Points on the graph are written as (x,y)

Equation: (rise over run)

(y2 - y1)/(x2 - x1)

Example:

 

Fitted Models.pdf - Google Drive - Google Chrome

The slope is 1.5. Every time x increases by 1, y increases by 1.5

Extrapolating

Extrapolating is when predictions are made outside the data range provided. For example, if the x values of a data set ranged from 100 to 1,000, extrapolating would be making a prediction when x=25 or when x=1,200. Extrapolating can be risky. For example, if data was gathered on the growth rate of babies up to age one based on how many months old they were, we wouldn’t want to use that regression equation to predict the size of a 12-year-old child because rate of growth slows down as children age. We would need to also collect data for growth in children ages one to at least twelve to make predictions for a 12-year-old.

Correlation Coefficient (r)

The correlation coefficient is the association between two variables Positive r means a positive trend and a negative r means a negative trend

−1 ≤ r ≤ 1

Excel Equation: =correl(array1, array2)

Array1 are your x values

Array2 are your y values

Strength interpretations:

Weak 0 < |R| ≤ 0.40

Moderate 0.40 < |R| ≤ 0.80

Strong 0.80 < |R| ≤ 1.00

Example:

A correlation coefficient of r = - 0.62 is a moderate, negative association. This means there does seem to be a linear relationship between these two variables, but it’s not super strong.

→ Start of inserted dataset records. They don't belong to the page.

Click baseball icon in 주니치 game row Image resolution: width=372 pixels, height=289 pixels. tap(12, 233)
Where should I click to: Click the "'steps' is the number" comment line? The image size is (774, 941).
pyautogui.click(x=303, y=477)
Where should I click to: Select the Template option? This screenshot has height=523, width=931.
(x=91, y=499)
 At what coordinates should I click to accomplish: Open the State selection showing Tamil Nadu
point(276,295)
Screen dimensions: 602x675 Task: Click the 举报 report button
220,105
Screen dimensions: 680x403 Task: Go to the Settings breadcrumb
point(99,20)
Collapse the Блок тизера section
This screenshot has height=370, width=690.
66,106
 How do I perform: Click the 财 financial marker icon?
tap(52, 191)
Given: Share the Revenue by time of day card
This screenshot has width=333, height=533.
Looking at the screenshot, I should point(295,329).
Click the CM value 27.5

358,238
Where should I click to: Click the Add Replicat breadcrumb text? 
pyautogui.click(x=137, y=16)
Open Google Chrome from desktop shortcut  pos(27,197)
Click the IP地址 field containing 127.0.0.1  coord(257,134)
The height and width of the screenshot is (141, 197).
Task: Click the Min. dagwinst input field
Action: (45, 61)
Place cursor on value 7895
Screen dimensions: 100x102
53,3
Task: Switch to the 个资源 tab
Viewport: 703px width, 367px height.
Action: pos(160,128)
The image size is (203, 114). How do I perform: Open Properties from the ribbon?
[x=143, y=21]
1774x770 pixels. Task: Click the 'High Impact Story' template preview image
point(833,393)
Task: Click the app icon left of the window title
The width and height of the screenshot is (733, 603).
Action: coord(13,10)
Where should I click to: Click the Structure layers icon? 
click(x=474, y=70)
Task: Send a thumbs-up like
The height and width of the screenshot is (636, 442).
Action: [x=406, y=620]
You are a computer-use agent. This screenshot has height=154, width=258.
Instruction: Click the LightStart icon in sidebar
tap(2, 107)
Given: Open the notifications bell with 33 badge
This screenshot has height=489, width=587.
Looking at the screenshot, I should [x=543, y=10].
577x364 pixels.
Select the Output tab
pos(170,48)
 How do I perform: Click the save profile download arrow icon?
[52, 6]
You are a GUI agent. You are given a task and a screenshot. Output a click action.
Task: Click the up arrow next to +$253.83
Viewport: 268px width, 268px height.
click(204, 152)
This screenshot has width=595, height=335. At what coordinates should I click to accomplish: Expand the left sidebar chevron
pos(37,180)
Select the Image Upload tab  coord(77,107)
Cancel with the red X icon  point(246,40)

Our data might be more scattered around the regression line. The negative association means as our x variable increases, our y variable decreases.

Coefficient of Determination (r^2)

The coefficient of Determination shows how closely the regression line follows the pattern of data. It measures the variation in the response variable (y) that can be explained by the predictor variable (x).

0 ≤ r2 ≤ 1

There are no negative coefficients of determination

The closer to one, the better (1 represents 100%). A coefficient of 1 would mean 100% of the variation in y can be explained by x. This means the x variable is useful for making predictions about the y variable.

Excel Equation: =rsq(known_ys, known_xs)

Example:

Data is collected on the test scores of students and how many hours they studied. The hours studied is the predictor (x) variable and the test scores is the response variable (y). A strong, positive correlation is found between how long a student studies and their test score. A regression line is fitted to a graph of the data with a regression equation. When the coefficient of determination is calculated, it is found to be .89. This means that 89% of the variation found in the student’s test scores can be explained by how long each of the students studied. The other 11% of variation would be explained by other factors, like if the student was distracted during the test, if they suffer from test anxiety, or how much sleep they got the night before. This makes hours studied a useful variable to predict the test scores of students.

Next Steps:

Now you know how to calculate the slope of a graph and how to find r and r2. These will be useful skills as you analyze data that can be described with a linear relationship.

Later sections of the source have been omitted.